Directions for this task:
Could you restate all of the entries, word for word?

+++ Recorded information +++

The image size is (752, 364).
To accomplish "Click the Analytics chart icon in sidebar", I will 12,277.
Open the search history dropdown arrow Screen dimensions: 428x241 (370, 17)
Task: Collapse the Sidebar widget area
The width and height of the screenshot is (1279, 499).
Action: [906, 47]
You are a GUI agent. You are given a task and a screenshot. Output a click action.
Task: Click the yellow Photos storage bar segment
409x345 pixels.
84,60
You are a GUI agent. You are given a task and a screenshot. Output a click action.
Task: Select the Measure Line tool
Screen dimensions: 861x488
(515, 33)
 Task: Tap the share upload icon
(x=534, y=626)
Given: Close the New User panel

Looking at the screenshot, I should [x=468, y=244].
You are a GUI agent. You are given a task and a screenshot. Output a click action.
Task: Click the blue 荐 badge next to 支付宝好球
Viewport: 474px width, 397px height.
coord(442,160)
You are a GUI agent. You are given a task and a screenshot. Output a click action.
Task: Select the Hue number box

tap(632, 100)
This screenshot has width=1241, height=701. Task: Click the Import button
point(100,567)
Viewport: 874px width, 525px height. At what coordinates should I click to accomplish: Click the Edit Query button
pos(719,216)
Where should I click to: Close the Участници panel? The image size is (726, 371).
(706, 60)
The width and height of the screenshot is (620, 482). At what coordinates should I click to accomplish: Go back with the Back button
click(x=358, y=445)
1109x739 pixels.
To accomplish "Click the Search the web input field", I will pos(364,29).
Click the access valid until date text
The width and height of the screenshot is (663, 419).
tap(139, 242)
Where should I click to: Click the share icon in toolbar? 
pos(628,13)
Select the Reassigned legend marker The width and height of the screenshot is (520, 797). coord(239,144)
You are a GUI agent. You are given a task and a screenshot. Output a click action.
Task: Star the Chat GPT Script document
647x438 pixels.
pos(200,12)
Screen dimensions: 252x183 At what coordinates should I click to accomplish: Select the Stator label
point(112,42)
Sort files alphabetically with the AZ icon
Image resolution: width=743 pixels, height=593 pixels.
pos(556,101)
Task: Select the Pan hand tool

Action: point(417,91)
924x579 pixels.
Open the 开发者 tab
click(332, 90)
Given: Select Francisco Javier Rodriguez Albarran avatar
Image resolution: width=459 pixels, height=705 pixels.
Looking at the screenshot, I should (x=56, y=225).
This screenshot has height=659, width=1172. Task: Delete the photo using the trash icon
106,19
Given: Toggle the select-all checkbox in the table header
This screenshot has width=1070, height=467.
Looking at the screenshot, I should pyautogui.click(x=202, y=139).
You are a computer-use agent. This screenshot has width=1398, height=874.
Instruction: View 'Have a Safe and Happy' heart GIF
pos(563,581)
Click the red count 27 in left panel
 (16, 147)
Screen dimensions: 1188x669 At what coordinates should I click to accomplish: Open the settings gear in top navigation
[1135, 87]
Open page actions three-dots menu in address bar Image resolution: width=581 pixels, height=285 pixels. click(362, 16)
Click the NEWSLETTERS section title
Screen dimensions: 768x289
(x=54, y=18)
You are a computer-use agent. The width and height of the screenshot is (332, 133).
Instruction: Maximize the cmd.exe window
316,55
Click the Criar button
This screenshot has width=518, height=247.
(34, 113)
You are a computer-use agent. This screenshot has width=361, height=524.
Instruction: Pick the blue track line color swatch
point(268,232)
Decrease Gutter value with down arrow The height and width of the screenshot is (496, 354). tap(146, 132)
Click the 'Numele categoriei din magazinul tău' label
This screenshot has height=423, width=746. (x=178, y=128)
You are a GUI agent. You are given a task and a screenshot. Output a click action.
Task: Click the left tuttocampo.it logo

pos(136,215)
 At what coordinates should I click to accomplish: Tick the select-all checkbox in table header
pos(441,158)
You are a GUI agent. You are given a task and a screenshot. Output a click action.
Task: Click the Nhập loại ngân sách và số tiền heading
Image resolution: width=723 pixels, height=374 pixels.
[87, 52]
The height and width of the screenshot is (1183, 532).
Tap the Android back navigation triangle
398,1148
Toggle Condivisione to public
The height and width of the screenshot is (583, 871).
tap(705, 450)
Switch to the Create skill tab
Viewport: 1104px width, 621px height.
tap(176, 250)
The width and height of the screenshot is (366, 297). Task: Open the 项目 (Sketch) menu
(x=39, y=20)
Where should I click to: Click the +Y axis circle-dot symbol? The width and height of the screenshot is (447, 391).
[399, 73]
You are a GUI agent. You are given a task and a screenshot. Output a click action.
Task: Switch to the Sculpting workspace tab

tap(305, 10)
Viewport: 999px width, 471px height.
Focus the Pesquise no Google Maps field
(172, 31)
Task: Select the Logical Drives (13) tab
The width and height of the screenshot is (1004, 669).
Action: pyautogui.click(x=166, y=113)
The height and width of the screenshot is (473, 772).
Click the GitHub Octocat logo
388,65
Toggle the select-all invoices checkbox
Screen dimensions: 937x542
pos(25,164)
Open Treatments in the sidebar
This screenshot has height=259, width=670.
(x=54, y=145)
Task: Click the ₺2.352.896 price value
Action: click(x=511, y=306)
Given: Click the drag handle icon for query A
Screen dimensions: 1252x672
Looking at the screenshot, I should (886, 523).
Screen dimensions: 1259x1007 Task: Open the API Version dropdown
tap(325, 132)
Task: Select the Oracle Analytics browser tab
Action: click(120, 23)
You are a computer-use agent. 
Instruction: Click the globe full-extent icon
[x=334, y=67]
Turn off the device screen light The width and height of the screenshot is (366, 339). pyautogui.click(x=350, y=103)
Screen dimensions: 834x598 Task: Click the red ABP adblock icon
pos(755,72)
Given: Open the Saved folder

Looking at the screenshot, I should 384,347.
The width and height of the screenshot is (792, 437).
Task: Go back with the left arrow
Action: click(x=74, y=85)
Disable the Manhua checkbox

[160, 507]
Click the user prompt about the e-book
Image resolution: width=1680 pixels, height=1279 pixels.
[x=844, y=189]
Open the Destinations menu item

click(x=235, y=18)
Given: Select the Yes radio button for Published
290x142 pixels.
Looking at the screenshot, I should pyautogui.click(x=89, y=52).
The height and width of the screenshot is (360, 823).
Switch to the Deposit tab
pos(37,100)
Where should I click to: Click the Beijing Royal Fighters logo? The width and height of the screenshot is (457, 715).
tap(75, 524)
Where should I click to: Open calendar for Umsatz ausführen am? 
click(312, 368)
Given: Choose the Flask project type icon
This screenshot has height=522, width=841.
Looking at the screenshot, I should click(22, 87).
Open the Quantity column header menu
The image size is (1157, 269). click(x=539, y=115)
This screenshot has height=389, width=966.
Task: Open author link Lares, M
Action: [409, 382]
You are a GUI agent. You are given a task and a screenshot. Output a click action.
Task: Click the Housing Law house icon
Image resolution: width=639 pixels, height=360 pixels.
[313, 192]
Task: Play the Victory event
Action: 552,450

+++

Answer box:
The image size is (752, 364).
To accomplish "Click the Analytics chart icon in sidebar", I will 12,277.
Open the search history dropdown arrow Screen dimensions: 428x241 (370, 17)
Task: Collapse the Sidebar widget area
The width and height of the screenshot is (1279, 499).
Action: [906, 47]
You are a GUI agent. You are given a task and a screenshot. Output a click action.
Task: Click the yellow Photos storage bar segment
409x345 pixels.
84,60
You are a GUI agent. You are given a task and a screenshot. Output a click action.
Task: Select the Measure Line tool
Screen dimensions: 861x488
(515, 33)
 Task: Tap the share upload icon
(x=534, y=626)
Given: Close the New User panel

Looking at the screenshot, I should [x=468, y=244].
You are a GUI agent. You are given a task and a screenshot. Output a click action.
Task: Click the blue 荐 badge next to 支付宝好球
Viewport: 474px width, 397px height.
coord(442,160)
You are a GUI agent. You are given a task and a screenshot. Output a click action.
Task: Select the Hue number box

tap(632, 100)
This screenshot has width=1241, height=701. Task: Click the Import button
point(100,567)
Viewport: 874px width, 525px height. At what coordinates should I click to accomplish: Click the Edit Query button
pos(719,216)
Where should I click to: Close the Участници panel? The image size is (726, 371).
(706, 60)
The width and height of the screenshot is (620, 482). At what coordinates should I click to accomplish: Go back with the Back button
click(x=358, y=445)
1109x739 pixels.
To accomplish "Click the Search the web input field", I will pos(364,29).
Click the access valid until date text
The width and height of the screenshot is (663, 419).
tap(139, 242)
Where should I click to: Click the share icon in toolbar? 
pos(628,13)
Select the Reassigned legend marker The width and height of the screenshot is (520, 797). coord(239,144)
You are a GUI agent. You are given a task and a screenshot. Output a click action.
Task: Star the Chat GPT Script document
647x438 pixels.
pos(200,12)
Screen dimensions: 252x183 At what coordinates should I click to accomplish: Select the Stator label
point(112,42)
Sort files alphabetically with the AZ icon
Image resolution: width=743 pixels, height=593 pixels.
pos(556,101)
Task: Select the Pan hand tool

Action: point(417,91)
924x579 pixels.
Open the 开发者 tab
click(332, 90)
Given: Select Francisco Javier Rodriguez Albarran avatar
Image resolution: width=459 pixels, height=705 pixels.
Looking at the screenshot, I should (x=56, y=225).
This screenshot has height=659, width=1172. Task: Delete the photo using the trash icon
106,19
Given: Toggle the select-all checkbox in the table header
This screenshot has width=1070, height=467.
Looking at the screenshot, I should pyautogui.click(x=202, y=139).
You are a computer-use agent. This screenshot has width=1398, height=874.
Instruction: View 'Have a Safe and Happy' heart GIF
pos(563,581)
Click the red count 27 in left panel
 (16, 147)
Screen dimensions: 1188x669 At what coordinates should I click to accomplish: Open the settings gear in top navigation
[1135, 87]
Open page actions three-dots menu in address bar Image resolution: width=581 pixels, height=285 pixels. click(362, 16)
Click the NEWSLETTERS section title
Screen dimensions: 768x289
(x=54, y=18)
You are a computer-use agent. The width and height of the screenshot is (332, 133).
Instruction: Maximize the cmd.exe window
316,55
Click the Criar button
This screenshot has width=518, height=247.
(34, 113)
You are a computer-use agent. This screenshot has width=361, height=524.
Instruction: Pick the blue track line color swatch
point(268,232)
Decrease Gutter value with down arrow The height and width of the screenshot is (496, 354). tap(146, 132)
Click the 'Numele categoriei din magazinul tău' label
This screenshot has height=423, width=746. (x=178, y=128)
You are a GUI agent. You are given a task and a screenshot. Output a click action.
Task: Click the left tuttocampo.it logo

pos(136,215)
 At what coordinates should I click to accomplish: Tick the select-all checkbox in table header
pos(441,158)
You are a GUI agent. You are given a task and a screenshot. Output a click action.
Task: Click the Nhập loại ngân sách và số tiền heading
Image resolution: width=723 pixels, height=374 pixels.
[87, 52]
The height and width of the screenshot is (1183, 532).
Tap the Android back navigation triangle
398,1148
Toggle Condivisione to public
The height and width of the screenshot is (583, 871).
tap(705, 450)
Switch to the Create skill tab
Viewport: 1104px width, 621px height.
tap(176, 250)
The width and height of the screenshot is (366, 297). Task: Open the 项目 (Sketch) menu
(x=39, y=20)
Where should I click to: Click the +Y axis circle-dot symbol? The width and height of the screenshot is (447, 391).
[399, 73]
You are a GUI agent. You are given a task and a screenshot. Output a click action.
Task: Switch to the Sculpting workspace tab

tap(305, 10)
Viewport: 999px width, 471px height.
Focus the Pesquise no Google Maps field
(172, 31)
Task: Select the Logical Drives (13) tab
The width and height of the screenshot is (1004, 669).
Action: pyautogui.click(x=166, y=113)
The height and width of the screenshot is (473, 772).
Click the GitHub Octocat logo
388,65
Toggle the select-all invoices checkbox
Screen dimensions: 937x542
pos(25,164)
Open Treatments in the sidebar
This screenshot has height=259, width=670.
(x=54, y=145)
Task: Click the ₺2.352.896 price value
Action: click(x=511, y=306)
Given: Click the drag handle icon for query A
Screen dimensions: 1252x672
Looking at the screenshot, I should (886, 523).
Screen dimensions: 1259x1007 Task: Open the API Version dropdown
tap(325, 132)
Task: Select the Oracle Analytics browser tab
Action: click(120, 23)
You are a computer-use agent. 
Instruction: Click the globe full-extent icon
[x=334, y=67]
Turn off the device screen light The width and height of the screenshot is (366, 339). pyautogui.click(x=350, y=103)
Screen dimensions: 834x598 Task: Click the red ABP adblock icon
pos(755,72)
Given: Open the Saved folder

Looking at the screenshot, I should 384,347.
The width and height of the screenshot is (792, 437).
Task: Go back with the left arrow
Action: click(x=74, y=85)
Disable the Manhua checkbox

[160, 507]
Click the user prompt about the e-book
Image resolution: width=1680 pixels, height=1279 pixels.
[x=844, y=189]
Open the Destinations menu item

click(x=235, y=18)
Given: Select the Yes radio button for Published
290x142 pixels.
Looking at the screenshot, I should pyautogui.click(x=89, y=52).
The height and width of the screenshot is (360, 823).
Switch to the Deposit tab
pos(37,100)
Where should I click to: Click the Beijing Royal Fighters logo? The width and height of the screenshot is (457, 715).
tap(75, 524)
Where should I click to: Open calendar for Umsatz ausführen am? 
click(312, 368)
Given: Choose the Flask project type icon
This screenshot has height=522, width=841.
Looking at the screenshot, I should click(22, 87).
Open the Quantity column header menu
The image size is (1157, 269). click(x=539, y=115)
This screenshot has height=389, width=966.
Task: Open author link Lares, M
Action: [409, 382]
You are a GUI agent. You are given a task and a screenshot. Output a click action.
Task: Click the Housing Law house icon
Image resolution: width=639 pixels, height=360 pixels.
[313, 192]
Task: Play the Victory event
Action: 552,450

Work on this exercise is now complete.